The church features a tall, five-bay nave, narrow aisles, and a chancel. A south porch, also in ashlar, is positioned in the middle of the five bays and incorporates three mass dials. The nave windows are uniform, featuring trefoiled three-light designs, while the east side has three lancets. The tower is three-stage, with west angle buttresses, a stair tower, and short, crocketed pinnacles rising from a crenellated parapet.
Internally, the nave roof is from the 15th century, exhibiting knee braced collars, moulded tie beams, and a brattished cornice plate. The eastern tie beam retains the base of a rood. The roof's collar purlin replaced an earlier, steeper pitched roof, as evidenced by the tower's creasing. The aisle roofs are also 15th century, with moulded principal rafters and purlins forming plastered panels. The east bay of the nave aisles is enclosed by parclose screens, likely partly from the 15th century, restored and painted, as is the chancel screen. One parclose houses an organ installed in 1873 by Ingram, and the other contains a squint to the chancel.
Fragmentary wall paintings were found over the chancel arch, covering the whole nave and painted in the later 19th century, which were undergoing removal in 1984. A hexagonal pulpit, heavily carved and dated 1629, was a gift from John Kniston and includes an original wrought iron book stand. Chancel fittings were added by Butterfield in 1873-74 and include an oak communion rail. The font, dating to 1860, was designed by Reverend F Goddard, replicating a font from Over, Cambridgeshire, replacing a sixteen-sided bowl now located at the west end of the aisle.
Numerous monuments are present. In the north aisle is a damaged wall tomb with a recumbent knight dating to around 1380 beneath a cinquefoiled, crocketed canopy and ogee panelling. Sections of painted wood aedicule panel, depicting Elizabeth Goddard who died in 1585, dated 1605, featuring life-size kneeling figures of a knight and his wife, are now in the apertures of the rood loft. A 13th-century incised cross tomb slab is mounted above the north door. The church contains an excellent monument to Thomas Spackman, a local carpenter, by John Devall Jnr, Royal master mason of London, considered Devall's best work. This monument depicts a Romantic standing figure of Spackman flanked by his mourning children, with a cast of his carpenter's tools set before him. Other memorial tablets are present, including those to Elizabeth Millington (1783), Richard Broome (1803), Edmund Hitchcock (1827), Christopher Broome (1830), Robert Millington (1831), and Ann Beavan (1821), by Franklin of Porton and Stroud. Floor slabs commemorate William Phillips (1622) and Thomas Norris (1673). A 17th-century parish chest is also present.

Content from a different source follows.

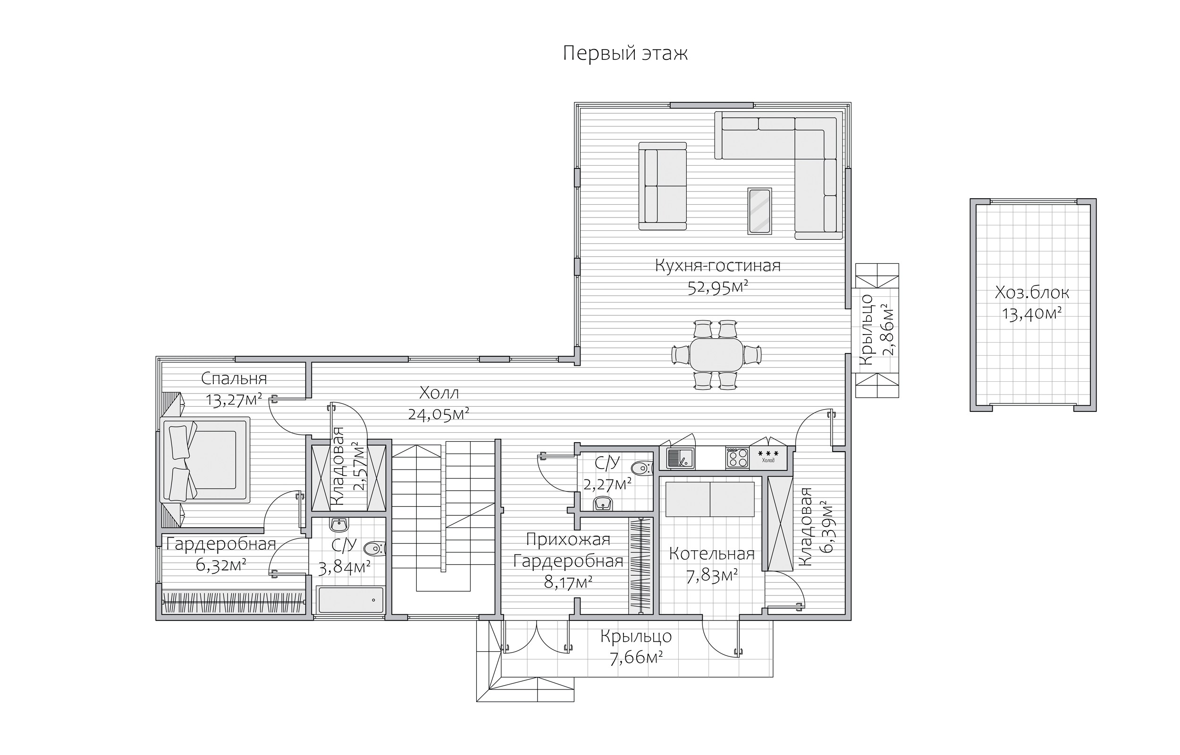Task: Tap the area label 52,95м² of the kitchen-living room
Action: click(718, 287)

The church contains fragments of yellow stained medieval glass including heads of queens, crowns, suns, a Swiss panel, Conrad Neyrr, Pfarrer of Kilchberg, and four Flemish panels. A baroque carved Goddard arms panel is located over the north door. A blue slate headstone from 1963 commemorates Sir Nikolaus Pevsner and his wife, who also donated the churchyard gates. A brass of the Quintin or Cobham family also dates to around 1380.